§ **Request**
Update the entries below by replacing "Instruction" with "Goal" wherever it occurs, and keep everything else the same.
## begin Material supplied
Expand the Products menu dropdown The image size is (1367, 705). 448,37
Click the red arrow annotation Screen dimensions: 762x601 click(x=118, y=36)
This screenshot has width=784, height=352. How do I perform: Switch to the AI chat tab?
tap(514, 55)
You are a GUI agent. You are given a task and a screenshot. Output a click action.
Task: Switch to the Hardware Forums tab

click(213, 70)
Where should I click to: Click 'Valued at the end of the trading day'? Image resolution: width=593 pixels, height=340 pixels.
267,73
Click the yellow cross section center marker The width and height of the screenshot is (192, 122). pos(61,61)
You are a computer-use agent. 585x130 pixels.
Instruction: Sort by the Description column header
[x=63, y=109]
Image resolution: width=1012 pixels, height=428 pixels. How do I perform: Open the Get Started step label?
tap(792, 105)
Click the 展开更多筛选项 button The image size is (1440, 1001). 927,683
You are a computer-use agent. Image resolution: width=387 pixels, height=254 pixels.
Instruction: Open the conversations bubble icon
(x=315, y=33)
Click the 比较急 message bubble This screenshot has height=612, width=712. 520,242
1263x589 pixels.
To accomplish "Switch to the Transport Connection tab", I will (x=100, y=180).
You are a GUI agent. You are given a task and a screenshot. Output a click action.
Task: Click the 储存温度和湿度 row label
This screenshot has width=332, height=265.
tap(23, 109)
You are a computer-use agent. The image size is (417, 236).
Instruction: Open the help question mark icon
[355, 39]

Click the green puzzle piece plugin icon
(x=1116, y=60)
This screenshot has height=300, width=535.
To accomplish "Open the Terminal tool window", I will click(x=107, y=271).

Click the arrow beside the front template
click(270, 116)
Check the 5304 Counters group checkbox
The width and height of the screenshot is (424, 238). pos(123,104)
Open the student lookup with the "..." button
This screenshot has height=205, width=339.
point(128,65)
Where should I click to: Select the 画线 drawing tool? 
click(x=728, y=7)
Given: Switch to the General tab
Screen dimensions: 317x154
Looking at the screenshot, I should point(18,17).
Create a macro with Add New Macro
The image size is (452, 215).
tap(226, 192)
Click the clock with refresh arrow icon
## end Material supplied
§ **Task solution**
Expand the Products menu dropdown The image size is (1367, 705). 448,37
Click the red arrow annotation Screen dimensions: 762x601 click(x=118, y=36)
This screenshot has width=784, height=352. How do I perform: Switch to the AI chat tab?
tap(514, 55)
You are a GUI agent. You are given a task and a screenshot. Output a click action.
Task: Switch to the Hardware Forums tab

click(213, 70)
Where should I click to: Click 'Valued at the end of the trading day'? Image resolution: width=593 pixels, height=340 pixels.
267,73
Click the yellow cross section center marker The width and height of the screenshot is (192, 122). pos(61,61)
You are a computer-use agent. 585x130 pixels.
Goal: Sort by the Description column header
[x=63, y=109]
Image resolution: width=1012 pixels, height=428 pixels. How do I perform: Open the Get Started step label?
tap(792, 105)
Click the 展开更多筛选项 button The image size is (1440, 1001). 927,683
You are a computer-use agent. Image resolution: width=387 pixels, height=254 pixels.
Goal: Open the conversations bubble icon
(x=315, y=33)
Click the 比较急 message bubble This screenshot has height=612, width=712. 520,242
1263x589 pixels.
To accomplish "Switch to the Transport Connection tab", I will (x=100, y=180).
You are a GUI agent. You are given a task and a screenshot. Output a click action.
Task: Click the 储存温度和湿度 row label
This screenshot has width=332, height=265.
tap(23, 109)
You are a computer-use agent. The image size is (417, 236).
Goal: Open the help question mark icon
[355, 39]

Click the green puzzle piece plugin icon
(x=1116, y=60)
This screenshot has height=300, width=535.
To accomplish "Open the Terminal tool window", I will click(x=107, y=271).

Click the arrow beside the front template
click(270, 116)
Check the 5304 Counters group checkbox
The width and height of the screenshot is (424, 238). pos(123,104)
Open the student lookup with the "..." button
This screenshot has height=205, width=339.
point(128,65)
Where should I click to: Select the 画线 drawing tool? 
click(x=728, y=7)
Given: Switch to the General tab
Screen dimensions: 317x154
Looking at the screenshot, I should point(18,17).
Create a macro with Add New Macro
The image size is (452, 215).
tap(226, 192)
Click the clock with refresh arrow icon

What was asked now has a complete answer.